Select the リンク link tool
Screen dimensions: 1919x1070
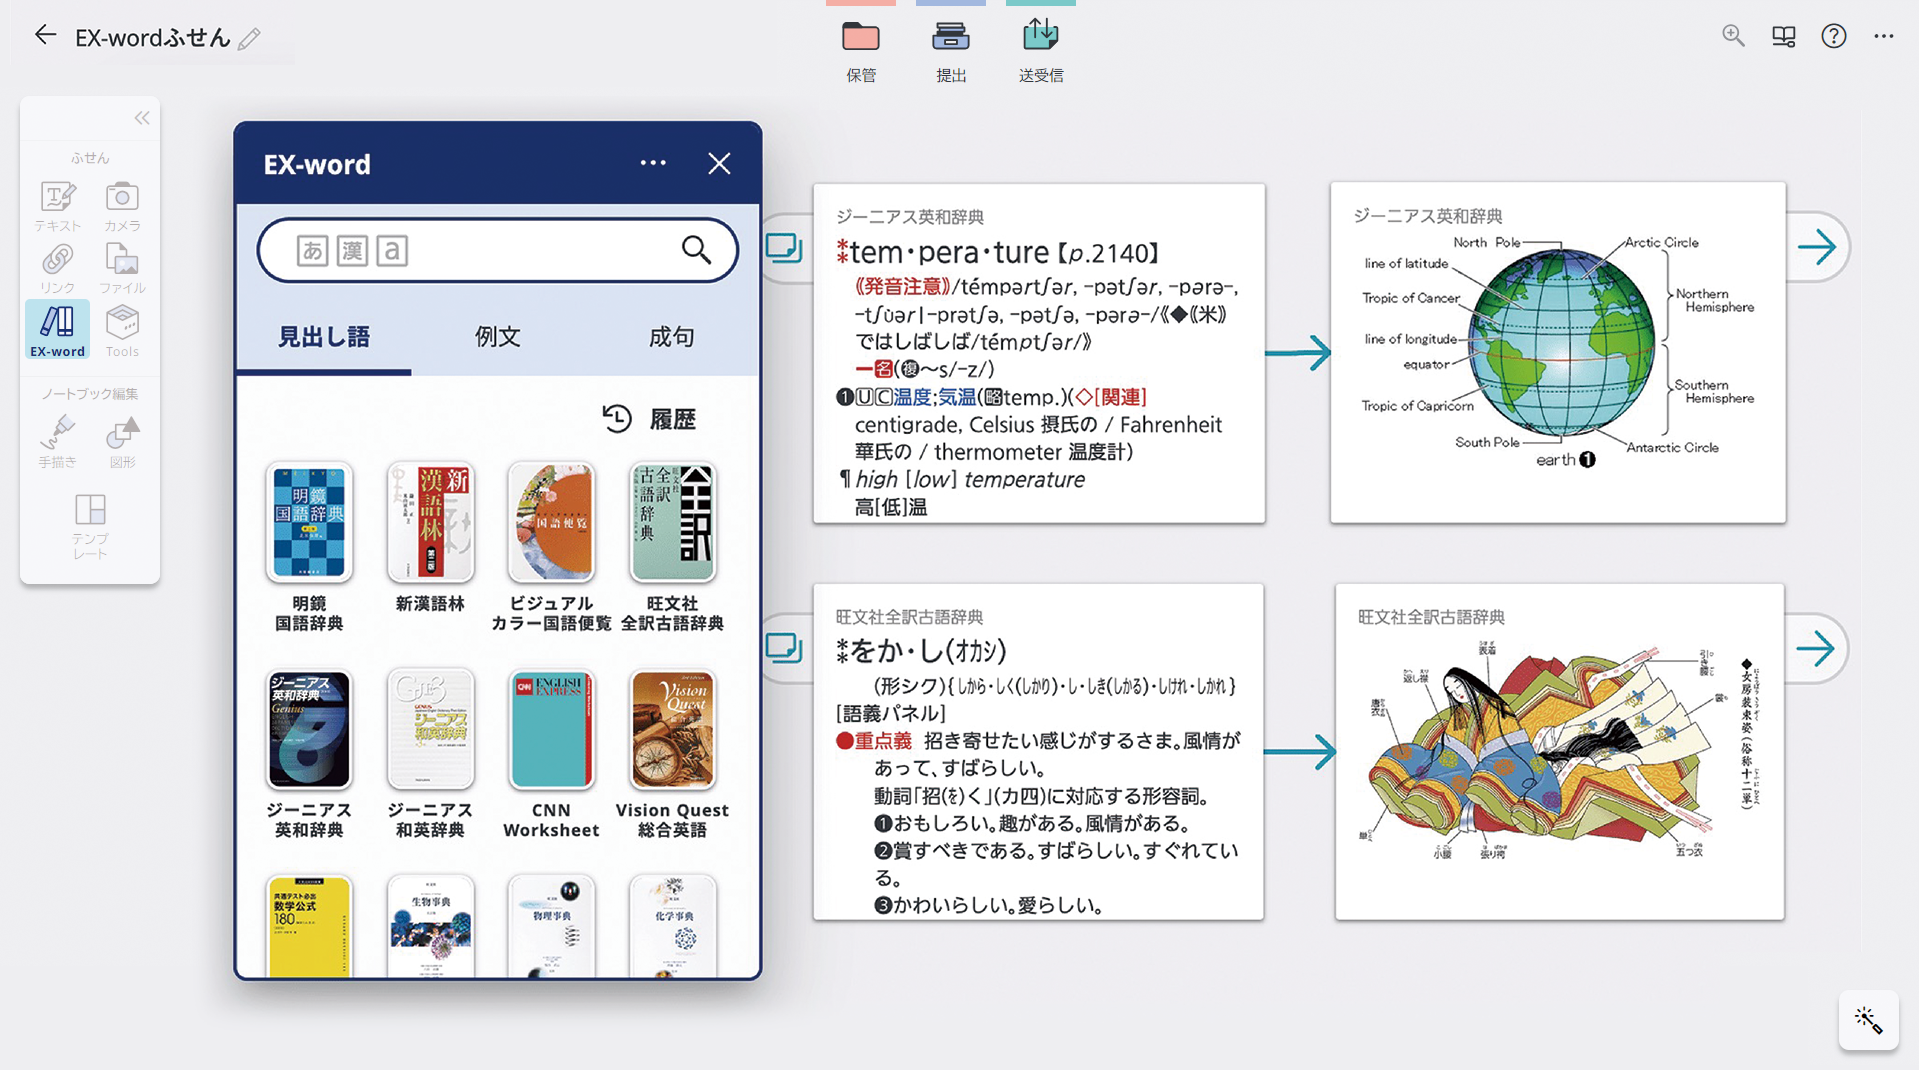coord(58,268)
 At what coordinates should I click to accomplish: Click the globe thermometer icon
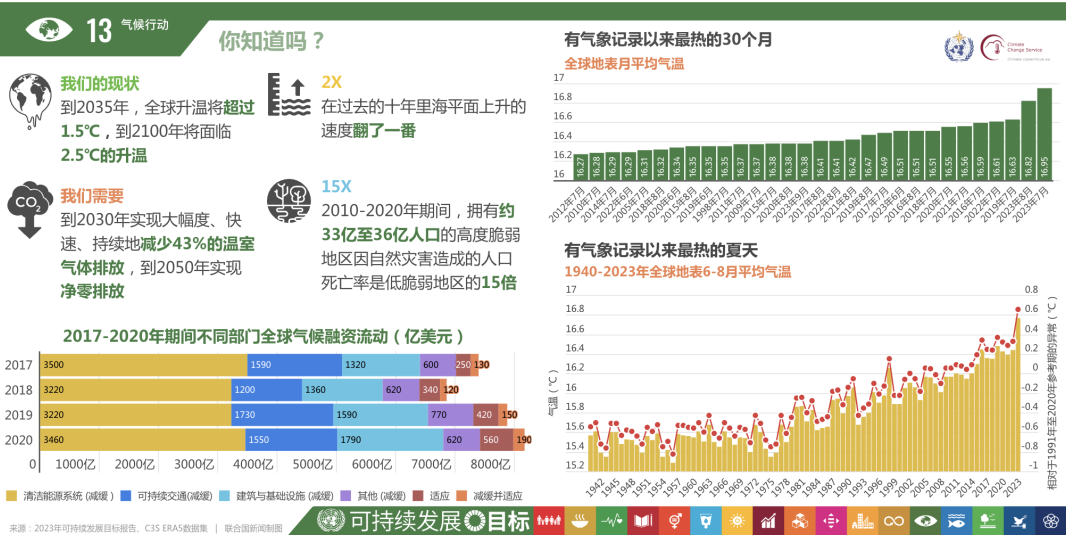pyautogui.click(x=29, y=100)
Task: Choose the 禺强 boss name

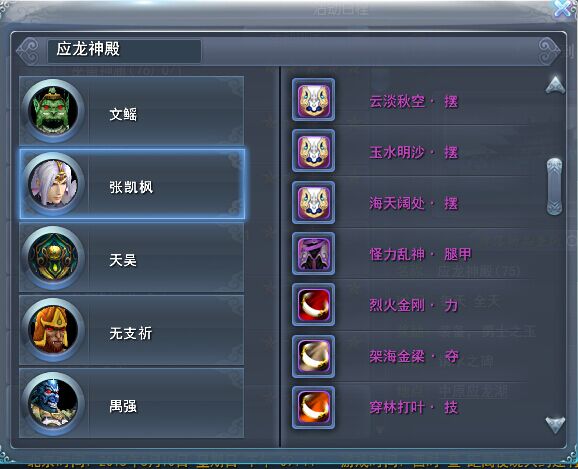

Stated problem: Reproduce every line of the items above verbatim, leaving out the pictures.

Full answer:
Select the リンク link tool
Screen dimensions: 1919x1070
coord(58,268)
 At what coordinates should I click to accomplish: Click the globe thermometer icon
pyautogui.click(x=29, y=100)
Task: Choose the 禺强 boss name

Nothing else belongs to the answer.